L'approche parataxinomiste ou de prédétermination contourne la difficulté, puisqu'elle repose sur le fait que les individus d'un même taxon (genre, famille, ordre), portent tous, ou un pourcentage élevé d'entre eux, les mêmes caractères macroscopiques sur les organes stériles.
Cette démarche nécessite une grande pratique du terrain, pour une reconnaissance rapide des caractères remarquables et une perception des particularités des différents taxons. Dans certains cas de figure, la prédétermi­nation permet de descendre jusqu'au niveau de l'espèce, il peut y avoir alors simultanément prédétermination et détermination.

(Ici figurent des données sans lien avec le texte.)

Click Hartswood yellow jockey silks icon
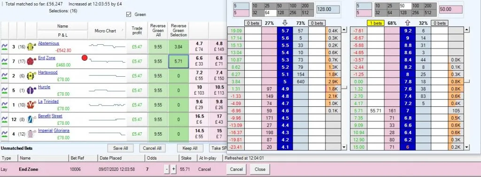coord(30,76)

Ainsi, les dendrologues et parataxinomistes parviennent à prédéterminer , beaucoup de plantes dont l'état végétatif aurait tenu en échec bien des spécialistes. C'est le Dr. Leslie R. HOLDRIDGEI12) qui a mis au point ce système, rendant possible l'enseignement de la prédétermination des plantes. Considé­rant alors son haut niveau d'efficacité, le Dr Alwyn H. GENTRY étend et promeut la méthode qui est finalement appliquée avec succès depuis trente ans dans les universités d'Amérique latine.
4. La didactique
Ainsi, la méthodologie d'HOLDRIDGE adopte trois classes de caractères indispensables pour définir les taxons.
1 - La classe foliaire :                  - simple
- composée
2- L'arrangement foliaire :           - alterne
- opposé ou verticillé
3-  Les stipules :                           - présentes (différents types)
- absentes
Après combinaison de ces trois classes de caractères,  il faut faire intervenir les caractères secondaires suivants :

  1. odeur (froissement)
  2. couleur et type d'exsudation (sève, latex,...)

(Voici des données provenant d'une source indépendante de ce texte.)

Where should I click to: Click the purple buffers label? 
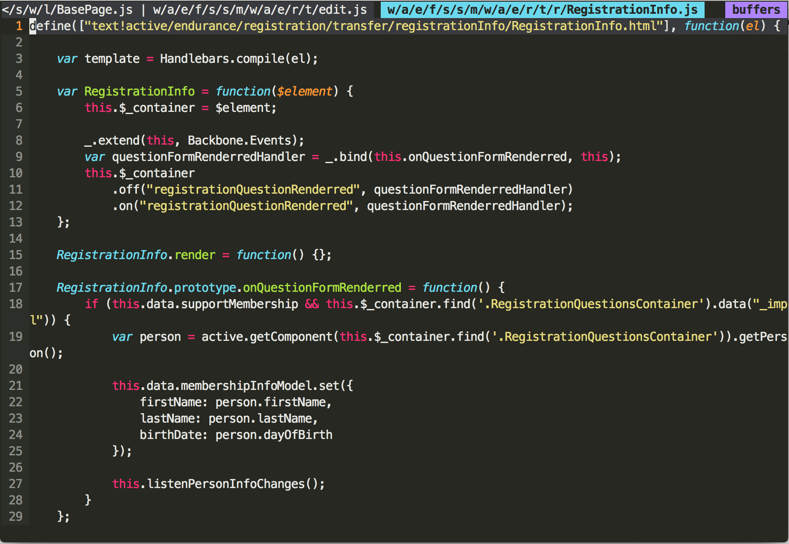(756, 9)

(12) Un des membres fondateurs du C.C.T. de San José.
Photographies de la page ci-contre :
En haut, à gauche : Récolte d'échantillons par le Dr H. JIMÉNEZ. Juin 1996. En haut, à. droite : Refuge au coeur de la Réserve de Monteverde. Séance de prédétermi­nation dirigée par le Dr H. JIMÉNEZ et le Dr W. HABER du Missouri Botanical Garden. Juin 1996.
En bas, àgauche : Retour en car à l'hôtel La Pacifica, province de Guanacaste. Juin 1996. En bas, à droite : Séance de travail au C.C.T. de San José. Juin 1996.
(Photographies de James K. LAWTON).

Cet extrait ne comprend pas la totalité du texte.